The emergency response is complicated by a Federal budget freeze, when all "non-essential" government employees are sent home. Cornwell says in an introduction to a 2008 reprint that a decade ago the idea of a deliberate virus threat seemed fanciful and improbable, and she got more access to government facilities like the CDC for researching the book than she would have got a decade later. She said that her "modus operandi when I write a book is to ask my characters where they are and what they are doing. Then I focus on an image. From that image comes the story .... ".

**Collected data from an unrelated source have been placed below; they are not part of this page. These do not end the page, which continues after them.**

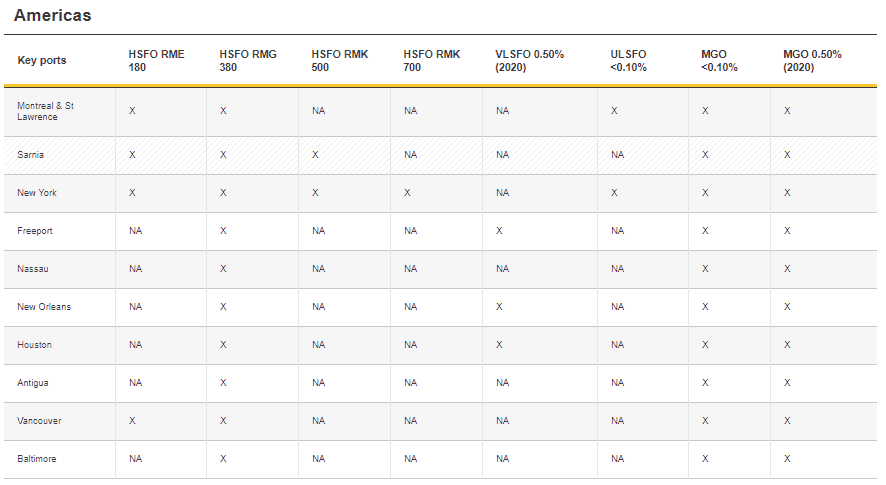The height and width of the screenshot is (485, 886).
Task: Click the Antigua row label
Action: 32,383
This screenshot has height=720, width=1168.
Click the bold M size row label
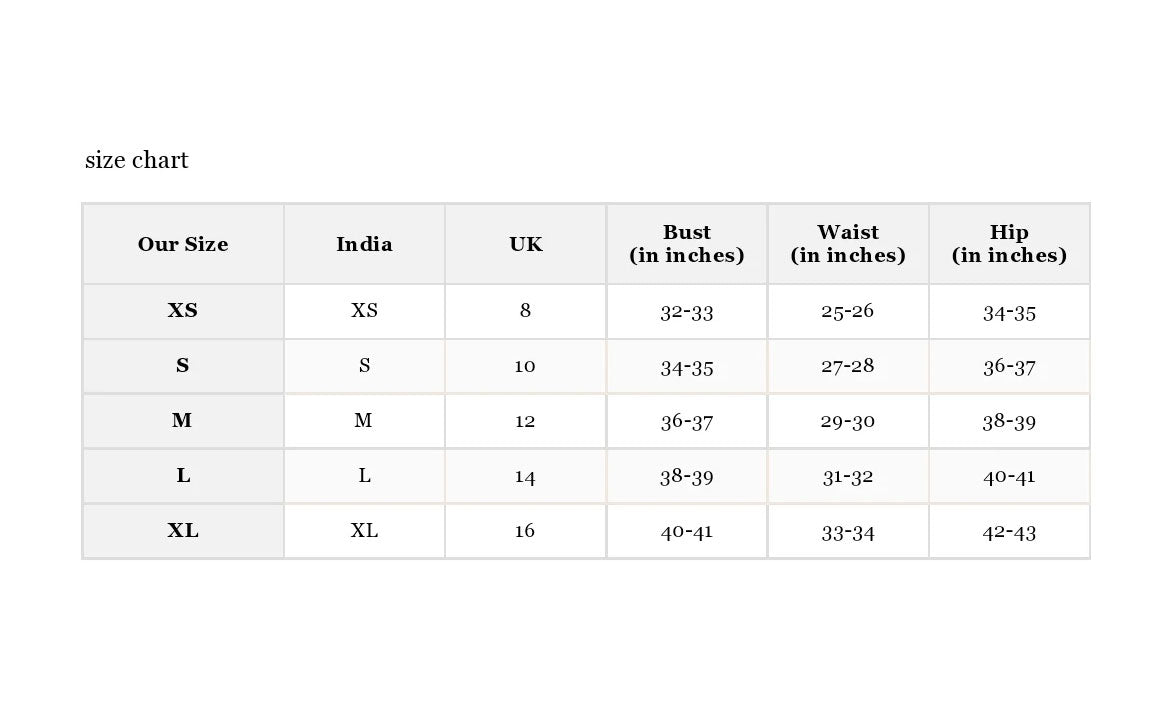(x=183, y=421)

==Characters in Unnatural Exposure==
- Kay Scarpetta - Chief Medical Examiner.
- Benton Wesley - FBI Profiler. Head of the Child Abduction Serial Killer Unit.
- Lucy Farinelli - Kay's niece, an FBI agent. Technical expert attached to Engineering Research Facility (ERF) and Hostage Rescue Team (HRT).
- Pete Marino - Commander of the Richmond Police Department's homicide squad.
- Keith Pleasants - Landfill worker who discovered an unidentified victim. Constantly harassed by Inspector Percy Ring, who thinks he is the killer of the unidentified woman, which is untrue.
- Inspector Percy Ring - Nephew to the secretary of public safety in Virginia. Pretentious man who always jumps to conclusions with dubious allegations, just so he can solve his cases. His aim is to climb higher in the police hierarchy, with no real dedication to police work.

===Victims===
- Unnamed White Female - Aged sixty-five to eighty. Mother of Phyllis Crowder. She was decapitated low on the cervical spine, arms and legs severed. She had been dismembered by cutting straight through the strong bones of the humerus and femur. Probably hit in the head that resulted in a basilar skull fracture. It was later discovered she was infected with a smallpox-like virus, before being killed, and she was just a copycat killing to the five unidentified victims in Dublin, Ireland and the four unidentified victims in Virginia.
- Lila Pruitt - White female. Found in bed at her home in Tangier Island. She was covered with pustules, gray and hard like pearls, her toothless mouth caved in, and dyed red hair wild. Also killed by a mutant smallpox virus.
- Unnamed Mother and Daughter - Killed by a mutant smallpox virus. Also lives in Tangier Island.
- Unnamed Male - A drifter and petty criminal who broke into 'Phyllis Crowder's smallpox lab in the caravan; she killes him with her shotgun at close range, but too far away to be a suicide. But she stays online to AOL this time long enough for the call to be traced to the caravan at a Maryland campground.
- Wingo - Kay's lab assistant. Killed by smallpox mutant when Phyllis Crowder delivered a smallpox contaminated facial spray to his house. He was HIV positive.

===Other deaths===
- Five Unidentified victims in Dublin, Ireland - Their spines were cut horizontally through the caudal aspect of the fifth cervical vertebral body. Arms and legs severed through the joints. Victims are a racial mix, estimated ages between eighteen and thirty-five. Heads and limbs were never found, and all were discovered in private landfills.
- Four Unidentified victims in Virginia - Modus operandi of killer same as Dublin cases. Varied races.
- Dr Phyllis Crowder - English microbiologist at the Medical College of Virginia, where she claims she was not promoted because she was a woman. She used to be a junior staff at the Birmingham, England labs which held the smallpox virus samples back in 1978. She was held responsible for the death of a scientist due to exposure to smallpox. She began plotting her revenge by splicing monkeypox with smallpox, just so she can take her revenge. She died 21 days after she was arrested. She was online at an AOL chatroom as "deadoc" which she used to taunt Scarpetta (who recognises her dining room from photos sent to her via AOL).